- Church: Catholic Church
- Diocese: Diocese of Calabar
- In office: 18 April 1950 – 5 February 1970
- Predecessor: Prefecture erected
- Successor: Brian David Usanga
- Other post: Titular Bishop of Mageó (1970)
- Previous posts: Vicar Apostolic of Calabar (1947-1950) Titular Bishop of Lambaesis (1947-1950) Prefect of Calabar (1934-1947)

Orders
- Ordination: 22 June 1930 by Daniel Mageean
- Consecration: 7 September 1947 by John D'Alton

Personal details
- Born: 25 April 1903 Loughduff, County Cavan, Ireland
- Died: 11 June 1985 (aged 82) Kiltegan, County Wicklow, Ireland

= James Moynagh =

Irish-born Roman Catholic bishop

Bishop James Moynagh S.P.S. (25 April 1903 – 11 June 1985), was an Irish Roman Catholic priest who served for the Saint Patrick’s Society for the Foreign Missions in Nigeria, and was ordained Bishop of Calabar.

==Life==
He was born on 25 April 1903 to Patrick Moynagh and Margaret Moynagh (née Smith), of Legwee, Loughduff, Ballinagh, Mullahoran, County Cavan, and educated at St. Mel's College, Longford. He studied for the priesthood in Maynooth College, where he was ordained in 1930 for the Diocese of Ardagh and Clonmacnoise, but volunteered to serve in Nigeria.

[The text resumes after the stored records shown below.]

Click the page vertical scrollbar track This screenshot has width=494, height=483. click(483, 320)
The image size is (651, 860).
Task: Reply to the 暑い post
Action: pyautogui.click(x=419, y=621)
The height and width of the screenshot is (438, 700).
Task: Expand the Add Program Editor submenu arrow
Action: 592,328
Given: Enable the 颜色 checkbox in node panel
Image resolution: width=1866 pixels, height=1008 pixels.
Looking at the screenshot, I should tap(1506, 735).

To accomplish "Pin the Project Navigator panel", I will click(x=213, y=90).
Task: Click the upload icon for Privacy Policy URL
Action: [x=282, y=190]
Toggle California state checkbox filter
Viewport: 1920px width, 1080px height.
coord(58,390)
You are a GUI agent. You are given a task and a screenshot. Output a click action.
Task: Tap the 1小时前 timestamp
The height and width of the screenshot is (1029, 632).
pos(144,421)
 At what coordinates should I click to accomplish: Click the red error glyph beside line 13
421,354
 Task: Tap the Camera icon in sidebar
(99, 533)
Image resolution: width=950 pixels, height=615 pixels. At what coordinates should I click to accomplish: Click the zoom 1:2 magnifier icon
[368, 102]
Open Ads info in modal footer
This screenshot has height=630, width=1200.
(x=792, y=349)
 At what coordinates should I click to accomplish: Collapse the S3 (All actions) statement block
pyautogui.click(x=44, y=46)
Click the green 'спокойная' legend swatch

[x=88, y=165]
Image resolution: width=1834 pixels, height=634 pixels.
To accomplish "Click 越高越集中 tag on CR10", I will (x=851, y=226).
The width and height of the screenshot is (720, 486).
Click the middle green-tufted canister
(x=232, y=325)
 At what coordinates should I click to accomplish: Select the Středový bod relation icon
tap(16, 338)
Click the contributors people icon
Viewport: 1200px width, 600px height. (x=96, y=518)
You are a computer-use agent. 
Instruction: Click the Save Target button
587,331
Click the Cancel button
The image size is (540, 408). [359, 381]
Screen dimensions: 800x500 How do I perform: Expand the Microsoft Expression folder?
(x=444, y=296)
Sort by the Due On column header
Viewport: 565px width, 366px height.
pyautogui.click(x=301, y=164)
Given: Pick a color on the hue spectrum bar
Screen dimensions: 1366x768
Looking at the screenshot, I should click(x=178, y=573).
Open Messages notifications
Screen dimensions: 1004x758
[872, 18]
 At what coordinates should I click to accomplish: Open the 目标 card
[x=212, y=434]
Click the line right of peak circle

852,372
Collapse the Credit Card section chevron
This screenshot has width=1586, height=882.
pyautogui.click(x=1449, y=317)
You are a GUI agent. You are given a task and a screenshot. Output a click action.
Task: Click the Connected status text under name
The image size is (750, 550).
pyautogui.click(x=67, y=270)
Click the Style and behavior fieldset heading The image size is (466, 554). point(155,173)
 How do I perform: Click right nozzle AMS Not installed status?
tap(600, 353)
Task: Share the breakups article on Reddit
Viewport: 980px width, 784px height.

Moynagh was ordained a bishop in 1947, in Maynooth, and appointed Vicar Apostolic Calabar Nigeria, becoming the first resident Bishop of Calabar in 1950.

Bishop Moynagh was instrumental in the foundation of the Medical Missionaries of Mary (his sister Sr. Mary Joseph Moynagh was an early member of the congregation, and served as its fourth superior) and that of the Handmaids of the Holy Child Jesus.

Moynagh resigned as bishop in 1970 due to the civil war in Nigeria (all foreign-born missionaries were excluded from Nigeria) and following his return from there, he was appointed parish priest of Annaduff, County Leitrim.

He spent his final years at Kiltegan, with the St. Patrick's Missionary Society, and died on 11 June 1985.

The Bishop James Moynagh Pastoral Centre in the Roman Catholic Diocese of Uyo in Nigeria, is named in his honour.